Pour réaliser une opération de crédit-bail, il faut trois acteurs que sont :

  • Le locataire, qui est l’entreprise (ou peut être un particulier) utilisatrice du bien ;
  • Le fournisseur d’immobilisations qui a été choisi par le locataire ;
  • La société de crédit-bail propriétaire du bien acheté au fournisseur.

Comment est comptabilisé un crédit-bail ?

En comptabilité, il faut, à partir des pièces obtenues, distinguer la comptabilisation des redevances de crédit-bail et l’écriture concernant la levée de l’option d’achat.

Comptabilisation de la redevance

En contractant un crédit-bail, l’entreprise utilisatrice s’engage à payer des redevances périodiques à la société de crédit-bail. Cela comprend l’amortissement du bien, la rémunération de la société de crédit-bail, la prime de risque. Cette opération est soumise à la TVA (taxe sur la valeur ajoutée) et constitue une charge d’exploitation.

De fait, la charge de redevance est enregistrée au débit du compte 612 (Redevances de crédit-bail) du plan comptable général pour e montant hors taxe du loyer, la TVA est portée au débit du compte de TVA (445666 – TVA sur autres biens et services) et le montant TTC de la redevance qui est versé à la société de crédit-bail est comptabilisé au crédit du compte 512 Banques comme dans l’exemple ci-dessous pour un bien de 60000 € TTC (en euros) loué sur 5 ans  :

CompteLibelléDébitCrédit
612Redevances de crédit-bail10000
44566TVA sur autres biens et services12000
512Banques12000

Cette redevance de crédit-bail peut être généralement payée tous les mois ou en fonction des clauses du contrat, d’une manière différente.

Comptabiliser une levée de l’option d’achat

Lorsque le contrat de crédit-bail arrive à la fin et lorsque le locataire (l’entreprise) lève l’option d’achat, il devient propriétaire du bien.

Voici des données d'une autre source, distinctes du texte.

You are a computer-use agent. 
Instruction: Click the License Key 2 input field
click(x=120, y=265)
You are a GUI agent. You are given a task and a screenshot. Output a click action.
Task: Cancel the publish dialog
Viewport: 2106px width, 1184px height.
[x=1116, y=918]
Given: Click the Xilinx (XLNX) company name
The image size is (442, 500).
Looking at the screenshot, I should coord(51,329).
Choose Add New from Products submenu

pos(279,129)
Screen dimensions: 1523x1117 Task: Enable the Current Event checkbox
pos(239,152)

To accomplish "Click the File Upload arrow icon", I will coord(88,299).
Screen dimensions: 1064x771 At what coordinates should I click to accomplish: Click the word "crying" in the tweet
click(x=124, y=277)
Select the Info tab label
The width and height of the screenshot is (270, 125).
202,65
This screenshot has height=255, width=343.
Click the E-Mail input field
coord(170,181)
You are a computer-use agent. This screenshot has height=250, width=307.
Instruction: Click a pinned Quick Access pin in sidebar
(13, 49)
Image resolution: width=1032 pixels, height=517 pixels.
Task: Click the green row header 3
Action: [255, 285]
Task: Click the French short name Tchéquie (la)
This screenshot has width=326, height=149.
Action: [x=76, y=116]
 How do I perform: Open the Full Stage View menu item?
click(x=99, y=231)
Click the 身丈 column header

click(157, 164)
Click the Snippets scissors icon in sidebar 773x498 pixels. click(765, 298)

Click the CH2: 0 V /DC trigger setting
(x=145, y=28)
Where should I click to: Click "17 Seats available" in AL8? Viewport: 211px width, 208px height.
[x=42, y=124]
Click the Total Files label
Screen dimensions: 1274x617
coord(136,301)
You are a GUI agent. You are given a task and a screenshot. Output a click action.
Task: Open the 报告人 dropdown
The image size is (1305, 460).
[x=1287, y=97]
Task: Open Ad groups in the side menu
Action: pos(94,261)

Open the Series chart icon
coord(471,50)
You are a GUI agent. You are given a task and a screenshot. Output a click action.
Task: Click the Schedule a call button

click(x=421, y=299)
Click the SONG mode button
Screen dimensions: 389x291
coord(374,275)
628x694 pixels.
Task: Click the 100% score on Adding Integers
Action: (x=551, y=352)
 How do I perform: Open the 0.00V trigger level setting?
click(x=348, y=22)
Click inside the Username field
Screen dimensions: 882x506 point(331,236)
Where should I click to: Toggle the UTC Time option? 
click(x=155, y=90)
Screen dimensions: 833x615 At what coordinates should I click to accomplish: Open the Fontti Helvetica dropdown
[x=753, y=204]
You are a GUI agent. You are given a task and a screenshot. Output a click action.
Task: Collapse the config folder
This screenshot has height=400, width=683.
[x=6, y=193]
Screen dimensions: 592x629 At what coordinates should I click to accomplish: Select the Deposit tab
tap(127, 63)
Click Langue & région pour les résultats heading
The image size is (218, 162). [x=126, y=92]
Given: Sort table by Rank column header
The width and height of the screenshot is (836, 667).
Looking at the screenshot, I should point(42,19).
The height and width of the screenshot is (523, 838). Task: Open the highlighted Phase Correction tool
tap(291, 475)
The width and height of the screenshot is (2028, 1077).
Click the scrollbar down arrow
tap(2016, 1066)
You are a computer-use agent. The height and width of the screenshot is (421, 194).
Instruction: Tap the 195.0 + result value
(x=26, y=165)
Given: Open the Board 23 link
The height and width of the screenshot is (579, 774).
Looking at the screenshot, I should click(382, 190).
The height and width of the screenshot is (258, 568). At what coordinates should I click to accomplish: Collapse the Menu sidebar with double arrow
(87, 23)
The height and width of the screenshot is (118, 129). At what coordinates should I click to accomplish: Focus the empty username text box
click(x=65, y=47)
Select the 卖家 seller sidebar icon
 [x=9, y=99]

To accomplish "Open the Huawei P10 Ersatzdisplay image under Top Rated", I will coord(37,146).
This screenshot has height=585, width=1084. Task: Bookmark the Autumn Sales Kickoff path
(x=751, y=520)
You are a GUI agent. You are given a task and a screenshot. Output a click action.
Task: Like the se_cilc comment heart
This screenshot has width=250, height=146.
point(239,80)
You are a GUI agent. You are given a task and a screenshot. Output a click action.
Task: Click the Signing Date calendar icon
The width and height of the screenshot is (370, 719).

Ici, l’écriture comptable est identique à celle de l’acquisition d’un bien et ce présente ainsi :

Exemple avec un matériel industriel (compte 215) :

CompteLibelléDébitCrédit
15/05/2022
612Redevances de crédit-bail10000
44566TVA sur autres biens et services2000
512Banques12000
15/05/2027
215Matériel industriel50000
44562TVA sur immobilisations10000
512Banques60000

Les cas particuliers du crédit-bail

Dans le cadre d’un bien mobilier, le crédit-bail doit faire l’objet d’un amortissement ; Il n’en est pas de même lorsqu’il s’agit d’un bien immobilier (un bien immobilier n’est pas amortissable en comptabilité). Toutefois, d’un point de vue fiscal, il faut faire un amortissement dérogatoire. Ce qui entraîne un écart dont la différence est liée à l’amortissement. Lorsque l’entreprise effectue la levée de l’option, le prix d’acquisition du bien est alors le prix de l’option d’achat du contrat auquel on ajoute la valeur nette comptable de l’immobilisation incorporelle.
Si le crédit-bail nécessite, comme souvent, le dépôt d’une garantie, cette dernière est à constater et constitue une immobilisation financière.

La cession-bail ou lease-back

Le lease-back (en français la cession-bail) est une opération dont la finalité consiste pour une entreprise à vendre un bien d’équipement dont elle est propriétaire (mobilier ou immobilier) à une société de crédit-bail. Cette dernière remet immédiatement le bien à l’entreprise (en jouissance) par un contrat de crédit-bail mobilier ou crédit-bail immobilier.
Dans ce cas particulier, il est nécessaire pour l’entreprise d’enregistrer l’écriture de cession du bien ainsi que le produit exceptionnel généré, de comptabiliser les écritures de redevances vues plus haut.
Par ailleurs, il faut constater à la clôture du bilan le produit exceptionnel (compte de résultat) pour la plus-value réalisée contre un produit constaté d’avance et également constater l’étalement de la reprise du produit constaté d’avance.
X.D.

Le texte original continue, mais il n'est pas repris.